→ Input for this task:
Segment Open

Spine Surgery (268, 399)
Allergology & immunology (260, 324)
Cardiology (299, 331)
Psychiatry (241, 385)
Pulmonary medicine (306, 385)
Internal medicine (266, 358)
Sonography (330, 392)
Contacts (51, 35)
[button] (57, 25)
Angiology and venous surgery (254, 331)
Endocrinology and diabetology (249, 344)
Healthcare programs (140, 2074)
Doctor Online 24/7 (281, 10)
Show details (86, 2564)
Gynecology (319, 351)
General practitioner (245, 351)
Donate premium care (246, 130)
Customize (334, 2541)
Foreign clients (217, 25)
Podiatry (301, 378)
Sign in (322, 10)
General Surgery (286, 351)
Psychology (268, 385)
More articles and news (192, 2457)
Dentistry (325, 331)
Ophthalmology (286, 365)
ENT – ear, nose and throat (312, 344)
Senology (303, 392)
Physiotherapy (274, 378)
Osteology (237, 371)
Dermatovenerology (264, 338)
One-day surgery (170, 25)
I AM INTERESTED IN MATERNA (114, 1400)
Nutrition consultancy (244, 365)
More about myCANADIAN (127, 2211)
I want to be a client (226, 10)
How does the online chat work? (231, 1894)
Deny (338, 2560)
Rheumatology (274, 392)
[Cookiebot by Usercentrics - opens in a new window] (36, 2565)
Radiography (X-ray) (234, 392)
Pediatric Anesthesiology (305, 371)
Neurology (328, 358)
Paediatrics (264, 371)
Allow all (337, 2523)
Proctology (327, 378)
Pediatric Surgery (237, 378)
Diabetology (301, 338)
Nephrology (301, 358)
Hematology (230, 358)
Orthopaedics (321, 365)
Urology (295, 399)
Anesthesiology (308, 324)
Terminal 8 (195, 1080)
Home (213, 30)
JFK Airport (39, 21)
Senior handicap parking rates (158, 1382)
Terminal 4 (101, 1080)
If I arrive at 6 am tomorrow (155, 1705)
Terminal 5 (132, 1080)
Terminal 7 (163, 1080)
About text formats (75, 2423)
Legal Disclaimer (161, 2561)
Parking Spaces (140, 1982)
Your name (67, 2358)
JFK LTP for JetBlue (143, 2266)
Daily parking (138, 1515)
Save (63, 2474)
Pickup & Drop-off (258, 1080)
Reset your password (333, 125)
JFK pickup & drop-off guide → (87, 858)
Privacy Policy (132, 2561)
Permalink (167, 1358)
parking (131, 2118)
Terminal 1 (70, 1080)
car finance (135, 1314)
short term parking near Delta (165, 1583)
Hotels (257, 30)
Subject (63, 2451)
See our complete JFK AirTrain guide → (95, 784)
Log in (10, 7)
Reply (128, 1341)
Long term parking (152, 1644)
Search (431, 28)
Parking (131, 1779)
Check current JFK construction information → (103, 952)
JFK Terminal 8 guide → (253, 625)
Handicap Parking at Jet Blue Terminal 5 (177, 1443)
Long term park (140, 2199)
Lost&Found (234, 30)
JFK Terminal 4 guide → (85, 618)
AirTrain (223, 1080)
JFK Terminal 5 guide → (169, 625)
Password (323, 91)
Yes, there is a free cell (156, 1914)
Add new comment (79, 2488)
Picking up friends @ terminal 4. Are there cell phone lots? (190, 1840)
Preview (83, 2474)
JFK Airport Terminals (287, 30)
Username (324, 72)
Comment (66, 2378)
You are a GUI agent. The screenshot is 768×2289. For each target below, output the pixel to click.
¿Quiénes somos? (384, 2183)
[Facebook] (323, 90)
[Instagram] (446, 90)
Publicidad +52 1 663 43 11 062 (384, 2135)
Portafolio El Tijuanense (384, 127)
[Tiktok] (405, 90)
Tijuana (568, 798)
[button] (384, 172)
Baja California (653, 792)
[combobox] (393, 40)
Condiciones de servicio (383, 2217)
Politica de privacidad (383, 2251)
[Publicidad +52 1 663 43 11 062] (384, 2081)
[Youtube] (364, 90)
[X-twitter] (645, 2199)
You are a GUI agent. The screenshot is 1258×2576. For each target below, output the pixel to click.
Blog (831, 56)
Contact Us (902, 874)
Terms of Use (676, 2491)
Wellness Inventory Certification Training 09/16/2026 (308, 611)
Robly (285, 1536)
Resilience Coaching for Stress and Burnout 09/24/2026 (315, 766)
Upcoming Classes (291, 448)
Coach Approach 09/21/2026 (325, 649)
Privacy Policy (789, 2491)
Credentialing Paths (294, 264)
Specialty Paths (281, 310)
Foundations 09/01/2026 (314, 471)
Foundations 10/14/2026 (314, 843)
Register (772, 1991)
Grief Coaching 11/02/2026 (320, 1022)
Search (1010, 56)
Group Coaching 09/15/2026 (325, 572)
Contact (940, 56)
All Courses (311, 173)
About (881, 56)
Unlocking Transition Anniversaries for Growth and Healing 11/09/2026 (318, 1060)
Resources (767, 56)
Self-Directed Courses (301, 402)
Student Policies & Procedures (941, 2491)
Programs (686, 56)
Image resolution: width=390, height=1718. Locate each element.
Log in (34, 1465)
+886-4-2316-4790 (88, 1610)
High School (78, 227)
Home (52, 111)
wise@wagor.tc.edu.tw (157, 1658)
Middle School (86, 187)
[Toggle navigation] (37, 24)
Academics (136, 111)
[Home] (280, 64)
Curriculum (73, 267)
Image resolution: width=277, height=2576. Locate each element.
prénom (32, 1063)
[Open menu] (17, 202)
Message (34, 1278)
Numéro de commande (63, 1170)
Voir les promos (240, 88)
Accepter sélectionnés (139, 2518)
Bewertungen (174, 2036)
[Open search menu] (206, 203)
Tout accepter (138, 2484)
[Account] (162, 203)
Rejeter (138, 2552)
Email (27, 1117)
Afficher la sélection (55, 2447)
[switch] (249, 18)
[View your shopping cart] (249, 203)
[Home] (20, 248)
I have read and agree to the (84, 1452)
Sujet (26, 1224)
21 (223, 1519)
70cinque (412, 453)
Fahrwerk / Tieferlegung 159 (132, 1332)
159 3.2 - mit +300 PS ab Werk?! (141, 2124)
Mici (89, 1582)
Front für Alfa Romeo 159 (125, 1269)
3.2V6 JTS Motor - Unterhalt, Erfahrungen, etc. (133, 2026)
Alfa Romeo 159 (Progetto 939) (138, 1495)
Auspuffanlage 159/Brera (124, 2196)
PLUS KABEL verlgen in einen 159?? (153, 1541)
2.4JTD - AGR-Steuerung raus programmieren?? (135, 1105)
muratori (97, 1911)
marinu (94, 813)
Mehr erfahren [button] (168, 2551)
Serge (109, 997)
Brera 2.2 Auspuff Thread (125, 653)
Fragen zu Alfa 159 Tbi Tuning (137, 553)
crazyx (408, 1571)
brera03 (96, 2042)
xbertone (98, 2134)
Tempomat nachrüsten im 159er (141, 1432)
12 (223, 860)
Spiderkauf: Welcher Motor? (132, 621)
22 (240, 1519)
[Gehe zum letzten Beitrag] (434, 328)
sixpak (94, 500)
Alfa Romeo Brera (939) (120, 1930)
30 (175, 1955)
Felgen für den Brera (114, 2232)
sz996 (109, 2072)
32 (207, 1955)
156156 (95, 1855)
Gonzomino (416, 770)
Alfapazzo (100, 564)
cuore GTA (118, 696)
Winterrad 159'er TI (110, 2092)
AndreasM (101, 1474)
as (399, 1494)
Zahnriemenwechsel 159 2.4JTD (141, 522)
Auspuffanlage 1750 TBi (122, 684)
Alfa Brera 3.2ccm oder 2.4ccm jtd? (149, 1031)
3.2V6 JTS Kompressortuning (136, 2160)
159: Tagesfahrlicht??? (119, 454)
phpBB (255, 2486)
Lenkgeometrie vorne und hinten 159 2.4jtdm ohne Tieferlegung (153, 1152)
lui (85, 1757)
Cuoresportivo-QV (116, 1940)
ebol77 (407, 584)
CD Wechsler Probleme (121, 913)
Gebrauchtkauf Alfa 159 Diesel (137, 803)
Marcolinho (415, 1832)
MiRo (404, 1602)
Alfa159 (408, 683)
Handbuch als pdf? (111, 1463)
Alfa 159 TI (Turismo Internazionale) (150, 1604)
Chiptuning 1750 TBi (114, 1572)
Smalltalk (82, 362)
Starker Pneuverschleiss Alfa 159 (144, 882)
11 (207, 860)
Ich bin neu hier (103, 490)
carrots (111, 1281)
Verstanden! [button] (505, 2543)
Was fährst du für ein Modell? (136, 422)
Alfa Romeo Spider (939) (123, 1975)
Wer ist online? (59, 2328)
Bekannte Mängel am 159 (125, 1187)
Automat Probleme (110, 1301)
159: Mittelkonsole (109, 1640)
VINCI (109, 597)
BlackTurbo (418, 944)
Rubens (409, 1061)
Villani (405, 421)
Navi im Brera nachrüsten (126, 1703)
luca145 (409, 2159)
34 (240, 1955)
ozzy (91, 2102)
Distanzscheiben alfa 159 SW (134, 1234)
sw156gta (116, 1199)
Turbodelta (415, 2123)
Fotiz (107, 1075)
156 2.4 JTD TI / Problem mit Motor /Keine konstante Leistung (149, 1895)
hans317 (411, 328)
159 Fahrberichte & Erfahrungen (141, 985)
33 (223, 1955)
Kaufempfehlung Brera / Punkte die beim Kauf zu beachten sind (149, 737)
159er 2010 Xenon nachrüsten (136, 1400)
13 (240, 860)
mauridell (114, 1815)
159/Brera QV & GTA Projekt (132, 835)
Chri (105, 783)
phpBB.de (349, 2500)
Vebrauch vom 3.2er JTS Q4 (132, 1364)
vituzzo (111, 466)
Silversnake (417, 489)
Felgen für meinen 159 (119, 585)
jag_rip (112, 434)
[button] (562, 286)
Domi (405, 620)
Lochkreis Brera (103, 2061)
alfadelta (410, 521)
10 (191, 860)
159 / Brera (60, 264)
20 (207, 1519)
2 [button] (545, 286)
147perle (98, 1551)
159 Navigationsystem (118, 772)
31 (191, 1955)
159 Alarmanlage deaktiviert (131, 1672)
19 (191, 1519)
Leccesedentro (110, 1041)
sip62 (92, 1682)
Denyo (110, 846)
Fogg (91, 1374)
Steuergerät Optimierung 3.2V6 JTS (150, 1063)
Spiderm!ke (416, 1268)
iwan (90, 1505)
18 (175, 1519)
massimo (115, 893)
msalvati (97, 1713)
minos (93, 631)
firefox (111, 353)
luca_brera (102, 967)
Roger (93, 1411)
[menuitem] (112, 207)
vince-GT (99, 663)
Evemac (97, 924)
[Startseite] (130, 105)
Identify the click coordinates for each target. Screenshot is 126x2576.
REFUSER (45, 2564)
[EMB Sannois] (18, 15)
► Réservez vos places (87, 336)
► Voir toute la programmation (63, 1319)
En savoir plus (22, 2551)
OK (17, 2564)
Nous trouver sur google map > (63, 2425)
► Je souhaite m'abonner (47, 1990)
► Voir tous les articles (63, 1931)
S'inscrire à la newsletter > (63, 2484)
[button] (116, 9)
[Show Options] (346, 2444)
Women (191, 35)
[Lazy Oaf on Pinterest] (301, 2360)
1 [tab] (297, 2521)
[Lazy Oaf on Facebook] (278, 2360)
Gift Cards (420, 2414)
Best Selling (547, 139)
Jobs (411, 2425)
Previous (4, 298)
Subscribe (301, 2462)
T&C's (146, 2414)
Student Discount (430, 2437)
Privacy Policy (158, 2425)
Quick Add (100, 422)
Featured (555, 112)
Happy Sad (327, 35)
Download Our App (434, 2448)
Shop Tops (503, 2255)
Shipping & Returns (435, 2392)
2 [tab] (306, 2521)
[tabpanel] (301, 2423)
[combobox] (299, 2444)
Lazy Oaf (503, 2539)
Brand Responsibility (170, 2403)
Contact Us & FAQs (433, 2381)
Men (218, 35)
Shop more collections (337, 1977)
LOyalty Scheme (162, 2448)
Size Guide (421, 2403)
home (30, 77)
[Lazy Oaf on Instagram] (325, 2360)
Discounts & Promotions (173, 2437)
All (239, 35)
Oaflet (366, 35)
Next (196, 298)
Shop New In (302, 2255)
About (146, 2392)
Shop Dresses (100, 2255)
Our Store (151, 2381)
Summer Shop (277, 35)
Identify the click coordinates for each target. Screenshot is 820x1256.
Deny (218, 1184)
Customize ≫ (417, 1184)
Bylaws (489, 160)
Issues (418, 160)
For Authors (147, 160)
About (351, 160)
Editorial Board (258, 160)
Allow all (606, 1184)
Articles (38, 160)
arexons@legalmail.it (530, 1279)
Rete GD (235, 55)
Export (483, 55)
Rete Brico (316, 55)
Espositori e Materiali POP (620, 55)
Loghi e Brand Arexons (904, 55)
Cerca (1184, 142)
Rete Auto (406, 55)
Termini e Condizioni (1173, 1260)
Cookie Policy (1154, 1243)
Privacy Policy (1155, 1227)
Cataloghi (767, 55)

Segment Closed

→ Task to carry out: In the listing above, find the line containing "Subscribe (301, 2462)" and please quote exactly that line through the last one, and no other lines.

→ Answer space:
Subscribe (301, 2462)
T&C's (146, 2414)
Student Discount (430, 2437)
Privacy Policy (158, 2425)
Quick Add (100, 422)
Featured (555, 112)
Happy Sad (327, 35)
Download Our App (434, 2448)
Shop Tops (503, 2255)
Shipping & Returns (435, 2392)
2 [tab] (306, 2521)
[tabpanel] (301, 2423)
[combobox] (299, 2444)
Lazy Oaf (503, 2539)
Brand Responsibility (170, 2403)
Contact Us & FAQs (433, 2381)
Men (218, 35)
Shop more collections (337, 1977)
LOyalty Scheme (162, 2448)
Size Guide (421, 2403)
home (30, 77)
[Lazy Oaf on Instagram] (325, 2360)
Discounts & Promotions (173, 2437)
All (239, 35)
Oaflet (366, 35)
Next (196, 298)
Shop New In (302, 2255)
About (146, 2392)
Shop Dresses (100, 2255)
Our Store (151, 2381)
Summer Shop (277, 35)
Identify the click coordinates for each target. Screenshot is 820x1256.
Deny (218, 1184)
Customize ≫ (417, 1184)
Bylaws (489, 160)
Issues (418, 160)
For Authors (147, 160)
About (351, 160)
Editorial Board (258, 160)
Allow all (606, 1184)
Articles (38, 160)
arexons@legalmail.it (530, 1279)
Rete GD (235, 55)
Export (483, 55)
Rete Brico (316, 55)
Espositori e Materiali POP (620, 55)
Loghi e Brand Arexons (904, 55)
Cerca (1184, 142)
Rete Auto (406, 55)
Termini e Condizioni (1173, 1260)
Cookie Policy (1154, 1243)
Privacy Policy (1155, 1227)
Cataloghi (767, 55)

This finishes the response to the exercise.